DATA EXTRACTS —
※ ※ ※
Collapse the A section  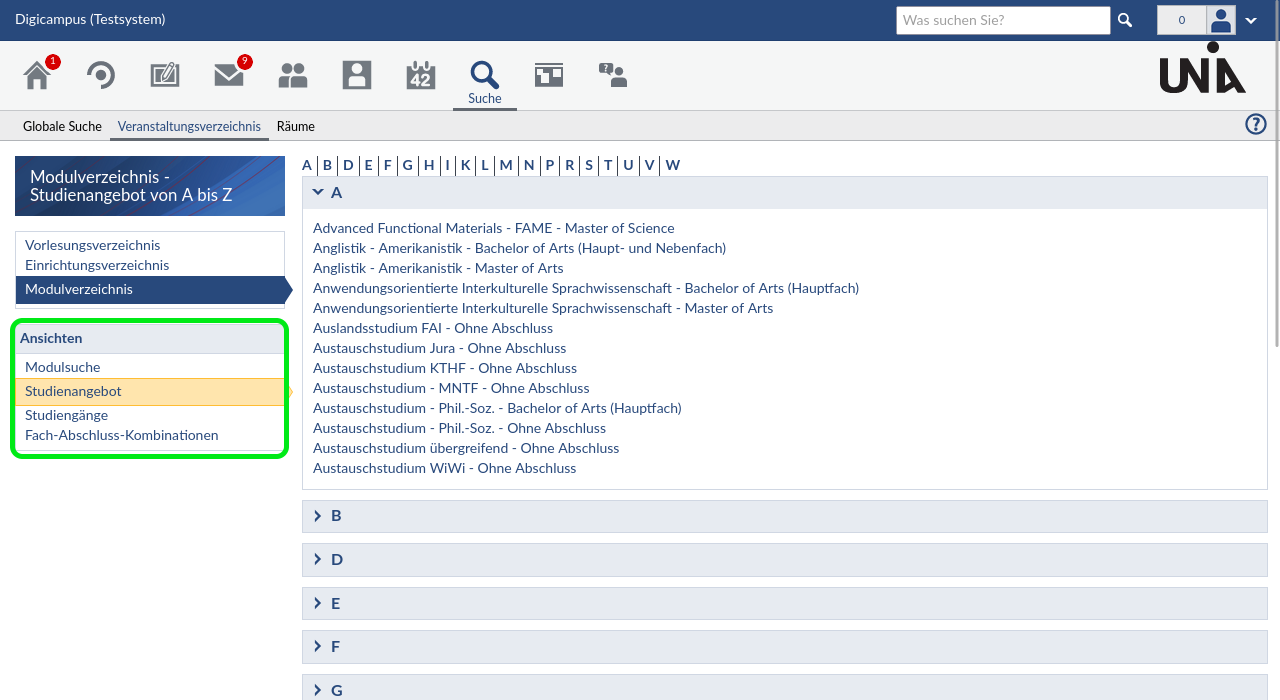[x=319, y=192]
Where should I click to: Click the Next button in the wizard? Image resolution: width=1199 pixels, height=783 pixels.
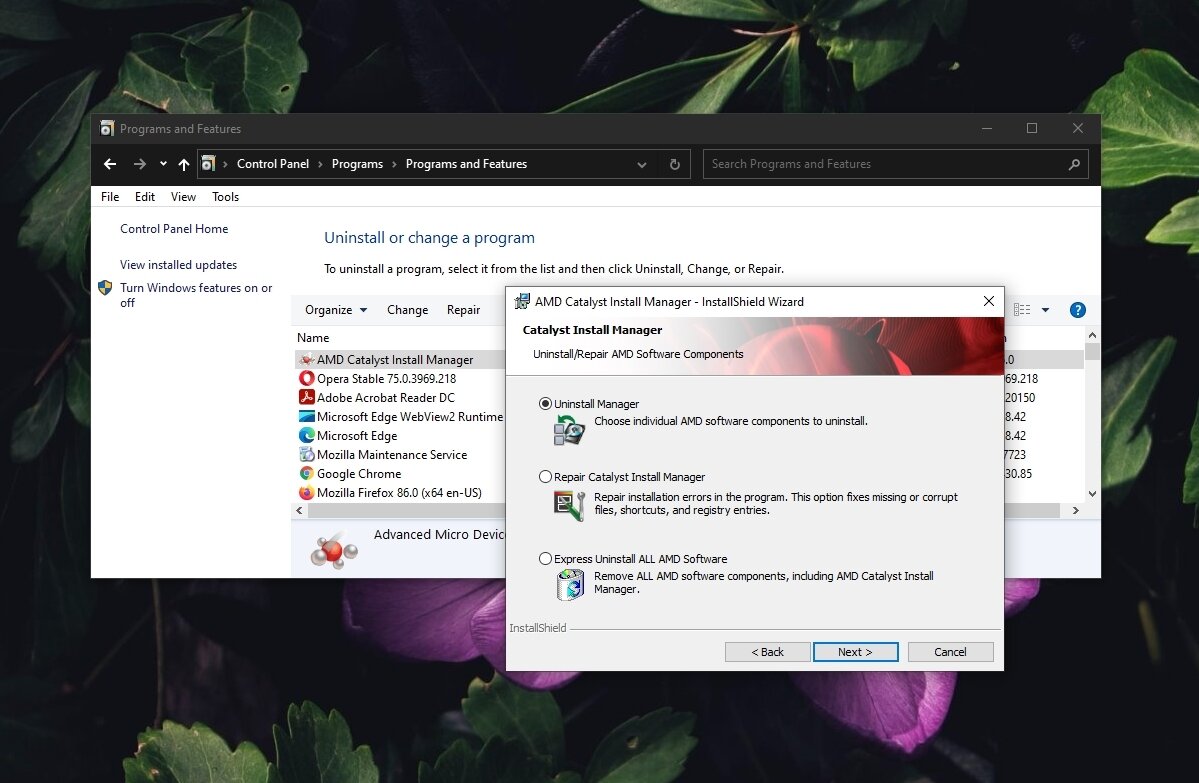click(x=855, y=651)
※ ※ ※
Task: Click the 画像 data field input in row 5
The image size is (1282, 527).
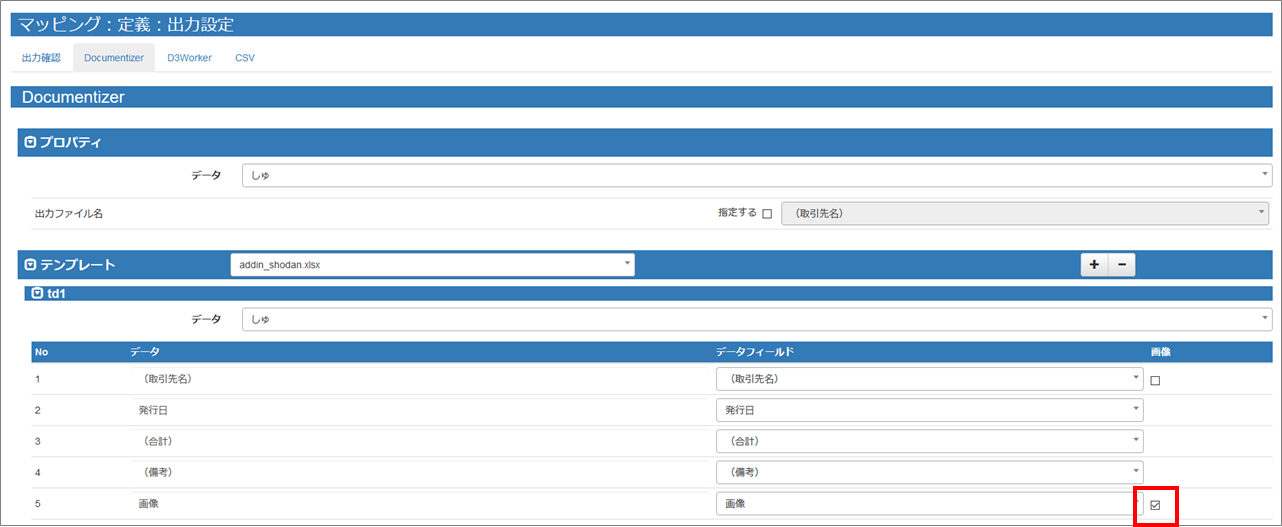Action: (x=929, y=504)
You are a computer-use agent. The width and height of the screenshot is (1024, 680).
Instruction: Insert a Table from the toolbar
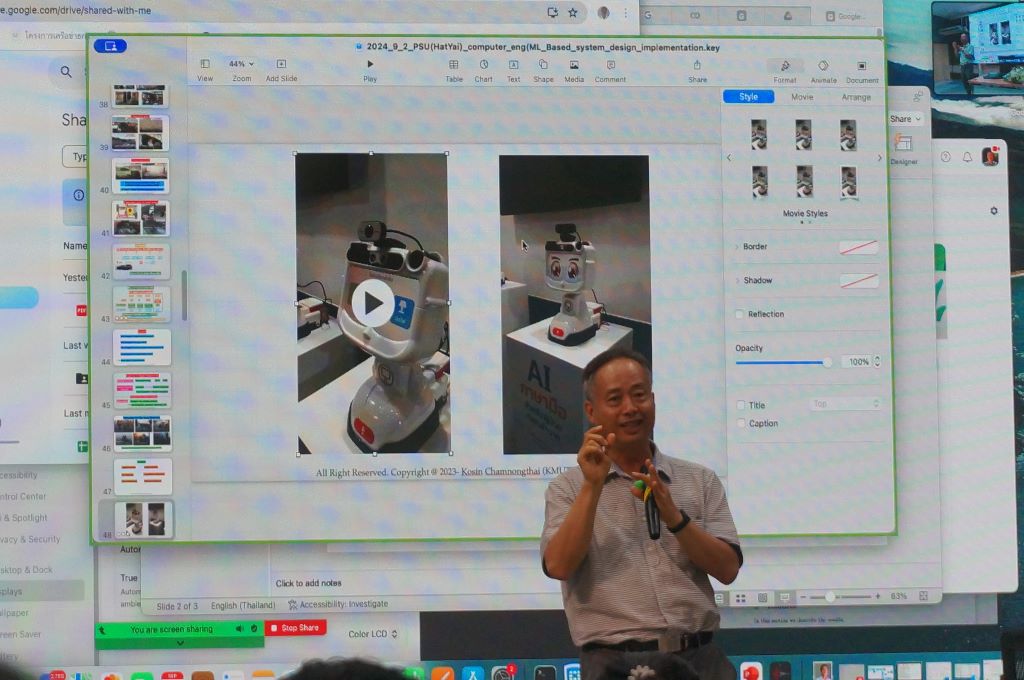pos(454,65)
※ ※ ※
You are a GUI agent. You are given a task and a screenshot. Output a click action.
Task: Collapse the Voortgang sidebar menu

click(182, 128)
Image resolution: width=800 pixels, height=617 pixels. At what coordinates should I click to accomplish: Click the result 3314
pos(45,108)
※ ※ ※
REQUIRED WORK — In the listing above, locate each line with "screenshot" and copy it.

WRITTEN ANSWER —
You are a computer-use agent. The width and height of the screenshot is (1024, 680).
You are a GUI agent. You are given a task and a screenshot. Output a click action.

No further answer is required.